Data shown: Begin

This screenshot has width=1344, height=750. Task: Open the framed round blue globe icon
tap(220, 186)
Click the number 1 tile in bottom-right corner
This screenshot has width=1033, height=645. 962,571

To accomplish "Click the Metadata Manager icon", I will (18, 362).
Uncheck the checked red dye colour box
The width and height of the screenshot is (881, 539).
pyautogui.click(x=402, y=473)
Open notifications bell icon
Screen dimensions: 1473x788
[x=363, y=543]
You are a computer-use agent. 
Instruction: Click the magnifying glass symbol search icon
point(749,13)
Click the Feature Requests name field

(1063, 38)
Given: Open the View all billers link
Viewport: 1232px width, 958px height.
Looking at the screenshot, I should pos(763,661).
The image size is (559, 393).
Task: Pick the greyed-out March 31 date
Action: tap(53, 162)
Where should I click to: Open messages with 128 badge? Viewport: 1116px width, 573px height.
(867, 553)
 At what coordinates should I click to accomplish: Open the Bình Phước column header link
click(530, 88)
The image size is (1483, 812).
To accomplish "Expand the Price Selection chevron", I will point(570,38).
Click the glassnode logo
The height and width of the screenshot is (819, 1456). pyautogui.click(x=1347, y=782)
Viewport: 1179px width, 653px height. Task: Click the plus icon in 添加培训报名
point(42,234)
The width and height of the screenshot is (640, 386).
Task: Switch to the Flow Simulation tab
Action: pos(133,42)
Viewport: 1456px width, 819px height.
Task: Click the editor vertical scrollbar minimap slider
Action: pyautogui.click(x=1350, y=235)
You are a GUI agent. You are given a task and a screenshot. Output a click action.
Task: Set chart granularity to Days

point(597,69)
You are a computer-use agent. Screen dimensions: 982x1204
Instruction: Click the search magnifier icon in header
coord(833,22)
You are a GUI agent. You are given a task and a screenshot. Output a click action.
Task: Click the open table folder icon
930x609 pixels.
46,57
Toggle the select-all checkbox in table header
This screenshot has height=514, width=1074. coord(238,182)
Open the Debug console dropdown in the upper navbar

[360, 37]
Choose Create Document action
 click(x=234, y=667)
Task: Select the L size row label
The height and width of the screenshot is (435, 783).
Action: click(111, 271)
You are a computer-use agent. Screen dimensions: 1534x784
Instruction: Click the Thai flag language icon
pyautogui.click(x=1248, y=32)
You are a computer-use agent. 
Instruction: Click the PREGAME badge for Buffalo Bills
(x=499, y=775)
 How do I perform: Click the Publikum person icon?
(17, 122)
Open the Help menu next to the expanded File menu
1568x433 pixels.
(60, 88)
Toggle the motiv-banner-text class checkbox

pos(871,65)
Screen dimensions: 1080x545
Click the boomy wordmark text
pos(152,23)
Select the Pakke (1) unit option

Data shown: End

### Problem to solve
Every record, word for word, must be returned.

### Exercise solution
This screenshot has width=1344, height=750. Task: Open the framed round blue globe icon
tap(220, 186)
Click the number 1 tile in bottom-right corner
This screenshot has width=1033, height=645. 962,571

To accomplish "Click the Metadata Manager icon", I will (18, 362).
Uncheck the checked red dye colour box
The width and height of the screenshot is (881, 539).
pyautogui.click(x=402, y=473)
Open notifications bell icon
Screen dimensions: 1473x788
[x=363, y=543]
You are a computer-use agent. 
Instruction: Click the magnifying glass symbol search icon
point(749,13)
Click the Feature Requests name field

(1063, 38)
Given: Open the View all billers link
Viewport: 1232px width, 958px height.
Looking at the screenshot, I should pos(763,661).
The image size is (559, 393).
Task: Pick the greyed-out March 31 date
Action: tap(53, 162)
Where should I click to: Open messages with 128 badge? Viewport: 1116px width, 573px height.
(867, 553)
 At what coordinates should I click to accomplish: Open the Bình Phước column header link
click(530, 88)
The image size is (1483, 812).
To accomplish "Expand the Price Selection chevron", I will point(570,38).
Click the glassnode logo
The height and width of the screenshot is (819, 1456). pyautogui.click(x=1347, y=782)
Viewport: 1179px width, 653px height. Task: Click the plus icon in 添加培训报名
point(42,234)
The width and height of the screenshot is (640, 386).
Task: Switch to the Flow Simulation tab
Action: pos(133,42)
Viewport: 1456px width, 819px height.
Task: Click the editor vertical scrollbar minimap slider
Action: pyautogui.click(x=1350, y=235)
You are a GUI agent. You are given a task and a screenshot. Output a click action.
Task: Set chart granularity to Days

point(597,69)
You are a computer-use agent. Screen dimensions: 982x1204
Instruction: Click the search magnifier icon in header
coord(833,22)
You are a GUI agent. You are given a task and a screenshot. Output a click action.
Task: Click the open table folder icon
930x609 pixels.
46,57
Toggle the select-all checkbox in table header
This screenshot has height=514, width=1074. coord(238,182)
Open the Debug console dropdown in the upper navbar

[360, 37]
Choose Create Document action
 click(x=234, y=667)
Task: Select the L size row label
The height and width of the screenshot is (435, 783).
Action: click(111, 271)
You are a computer-use agent. Screen dimensions: 1534x784
Instruction: Click the Thai flag language icon
pyautogui.click(x=1248, y=32)
You are a computer-use agent. 
Instruction: Click the PREGAME badge for Buffalo Bills
(x=499, y=775)
 How do I perform: Click the Publikum person icon?
(17, 122)
Open the Help menu next to the expanded File menu
1568x433 pixels.
(60, 88)
Toggle the motiv-banner-text class checkbox

pos(871,65)
Screen dimensions: 1080x545
Click the boomy wordmark text
pos(152,23)
Select the Pakke (1) unit option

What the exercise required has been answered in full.